COUNTY AGENT GUY
Autumn would be a much more enjoyable season if we didn’t know that it’s followed directly by winter.
Fall comes with a wondrous palette of colors, the trees putting on their annual pyrotechnic display of scarlet and gold. Thanks to teenagers who went overboard with their hair tinting efforts, school bus stops often sport a vivid constellation of colors that cannot be found in nature.
There are also the aromas of autumn – the smell of ripening corn and soybeans, the tang of freshly chopped silage. Nothing says “fall in the country” like the aromatic bouquet that arises from a steaming heap of fermenting fodder.
The biggest event of autumn is harvest. All spring and throughout summer, we fretted about our crops.
Most of our worries regarded things we couldn’t control: Has it been too hot, or are we short on heat units? Has it been too dry, or should we seriously consider building an ark? Did I plant during the appropriate lunar phase? If not, is it too late to go out to the field and moon my crops?
Following a spring and summer spent anguishing over these and other issues, our garden turned out mostly average. Which is plenty good as far as I’m concerned; slap a “C” on my report card and I’m a happy camper.
After all these years, I’m still learning about gardening. For instance, once it gets going, a single cucumber plant can easily satisfy all the fresh cucumber needs of a small village. It’s just my wife and me at our house, so planting four cucumbers was a huge logistical error. I hope our chickens enjoyed all those fresh cukes.
Another lesson relearned was that no matter how big your dog might be, he will never be able to keep the raccoons out of the sweet corn patch. Our golden retriever, Sandy, is probably the friendliest pooch on the planet. The sweet corn never stood a chance.
And tomatoes never ripen as quickly as you want. Last winter we would have sold our souls for some garden-fresh tomatoes, so I planted half a dozen plants. The tomatoes began to ripen in mass quantities only recently and now we would sell our souls to be rid of our tomato surplus.
I have learned once again that I have a particular knack for growing pumpkins. Or maybe they are just particularly easy to grow.
My interest in pumpkins began when I was a little kid. I had visions of breeding the Great Pumpkin and selling it for big bucks at my roadside stand. I soon learned several things: a.) developing a line of pumpkins takes years and is certainly not a get-rich-quick scheme, and b.) it’s difficult to sell produce if your roadside stand is located on a gravel road in the middle of nowhere, and c.) pumpkins are extremely promiscuous and will interbreed with any member of the gourd family, including Gordon Ramsey.
This year’s pumpkin and gourd crop was embarrassingly bountiful. The weird thing is, I recall planting just 10 seeds back in May. Those few seeds somehow managed to turn an overwhelming percentage of our garden into a tangled mass of vines that closely resembled a jungle.

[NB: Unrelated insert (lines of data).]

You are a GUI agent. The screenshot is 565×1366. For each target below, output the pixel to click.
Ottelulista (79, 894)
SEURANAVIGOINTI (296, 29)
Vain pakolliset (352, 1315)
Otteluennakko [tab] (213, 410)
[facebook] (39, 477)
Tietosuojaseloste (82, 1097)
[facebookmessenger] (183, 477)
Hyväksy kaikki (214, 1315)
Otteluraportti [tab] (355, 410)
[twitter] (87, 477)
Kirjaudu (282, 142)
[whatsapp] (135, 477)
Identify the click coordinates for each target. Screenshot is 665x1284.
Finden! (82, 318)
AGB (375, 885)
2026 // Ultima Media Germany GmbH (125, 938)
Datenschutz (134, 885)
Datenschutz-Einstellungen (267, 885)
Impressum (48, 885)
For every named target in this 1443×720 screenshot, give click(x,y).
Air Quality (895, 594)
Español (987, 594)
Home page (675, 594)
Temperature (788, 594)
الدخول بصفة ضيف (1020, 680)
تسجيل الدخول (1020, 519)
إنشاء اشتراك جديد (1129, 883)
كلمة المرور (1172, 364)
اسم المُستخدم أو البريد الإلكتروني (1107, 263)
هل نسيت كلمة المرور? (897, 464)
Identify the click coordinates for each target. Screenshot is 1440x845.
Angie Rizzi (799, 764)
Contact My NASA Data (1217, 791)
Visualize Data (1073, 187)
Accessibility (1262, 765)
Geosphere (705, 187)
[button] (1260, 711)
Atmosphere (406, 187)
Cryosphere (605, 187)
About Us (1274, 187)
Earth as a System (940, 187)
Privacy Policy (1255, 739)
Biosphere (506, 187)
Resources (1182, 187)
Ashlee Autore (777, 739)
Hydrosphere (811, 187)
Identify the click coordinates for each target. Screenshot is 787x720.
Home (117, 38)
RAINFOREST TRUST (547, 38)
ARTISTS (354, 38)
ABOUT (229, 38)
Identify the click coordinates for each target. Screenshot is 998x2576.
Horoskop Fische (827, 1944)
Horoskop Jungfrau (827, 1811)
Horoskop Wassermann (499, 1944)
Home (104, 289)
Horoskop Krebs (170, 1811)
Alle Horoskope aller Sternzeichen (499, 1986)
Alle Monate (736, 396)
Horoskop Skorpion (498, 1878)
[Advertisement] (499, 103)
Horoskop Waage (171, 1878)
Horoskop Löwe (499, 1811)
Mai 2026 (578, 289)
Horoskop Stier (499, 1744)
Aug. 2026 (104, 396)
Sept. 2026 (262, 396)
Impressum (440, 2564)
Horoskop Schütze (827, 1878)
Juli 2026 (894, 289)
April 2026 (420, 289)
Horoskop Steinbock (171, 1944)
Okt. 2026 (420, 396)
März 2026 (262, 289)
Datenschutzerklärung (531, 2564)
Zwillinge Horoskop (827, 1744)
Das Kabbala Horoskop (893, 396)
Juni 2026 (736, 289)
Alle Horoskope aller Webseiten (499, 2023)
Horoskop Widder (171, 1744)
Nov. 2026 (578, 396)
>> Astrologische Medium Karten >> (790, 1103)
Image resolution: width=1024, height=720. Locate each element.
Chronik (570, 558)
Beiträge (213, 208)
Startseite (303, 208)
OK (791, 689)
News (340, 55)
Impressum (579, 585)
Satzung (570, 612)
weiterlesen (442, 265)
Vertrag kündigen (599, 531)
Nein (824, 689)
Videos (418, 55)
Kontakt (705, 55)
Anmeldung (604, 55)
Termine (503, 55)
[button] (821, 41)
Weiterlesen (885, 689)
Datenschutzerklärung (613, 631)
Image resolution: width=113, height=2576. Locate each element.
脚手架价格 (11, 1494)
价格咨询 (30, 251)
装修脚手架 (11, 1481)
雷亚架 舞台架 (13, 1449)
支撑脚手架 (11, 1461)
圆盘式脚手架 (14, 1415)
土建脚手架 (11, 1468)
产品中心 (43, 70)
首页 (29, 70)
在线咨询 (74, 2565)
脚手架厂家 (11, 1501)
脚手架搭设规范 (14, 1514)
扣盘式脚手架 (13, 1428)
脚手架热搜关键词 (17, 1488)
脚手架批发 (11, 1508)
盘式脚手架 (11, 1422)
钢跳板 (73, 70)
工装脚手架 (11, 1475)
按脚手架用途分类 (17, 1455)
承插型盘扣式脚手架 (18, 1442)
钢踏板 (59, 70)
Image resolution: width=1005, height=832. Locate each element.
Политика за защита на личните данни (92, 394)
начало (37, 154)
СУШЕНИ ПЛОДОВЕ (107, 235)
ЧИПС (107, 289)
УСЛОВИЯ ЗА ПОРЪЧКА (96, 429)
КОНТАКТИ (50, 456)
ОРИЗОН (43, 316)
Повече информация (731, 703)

Pumpkin harvest arrived and we faced a familiar question: now that we have grown this stuff, what do we do with it all?
I have perhaps the worst business model ever conceived, because we give our pumpkins and gourds away. Friends, family, neighbors and business associates have borne the brunt of our chronic pumpkin oversupply.
Usually when we deliver pumpkins, the victims, err, the lucky recipients aren’t at home. Who left all these pumpkins and gourds on our front steps? It looks like we were visited by the pumpkin fairy.
The title Pumpkin Fairy is my wife’s invention. Were it up to me, my moniker would be “The Mysterious Masked Macho Pumpkin Distributor.”
I must admit that Pumpkin Fairy is much more succinct and is probably a better handle. And the cape and the mask she got for me are pretty cool. I also like the magic wand with the miniature pumpkin at the tip.
But there is no way – no way- that I’m going to don those bright orange leotards that have the letters “PF” emblazoned across the front.
“C’mon!” said my wife. “Be a sport. If you put on the outfit, people will see the PF and know that you’re the pumpkin fairy.”
“Maybe,” I replied. “But I can imagine several other things that PF could stand for. Pretty foolish, for example.”
Come to think of it, there are a lot of good things to be said about wintertime.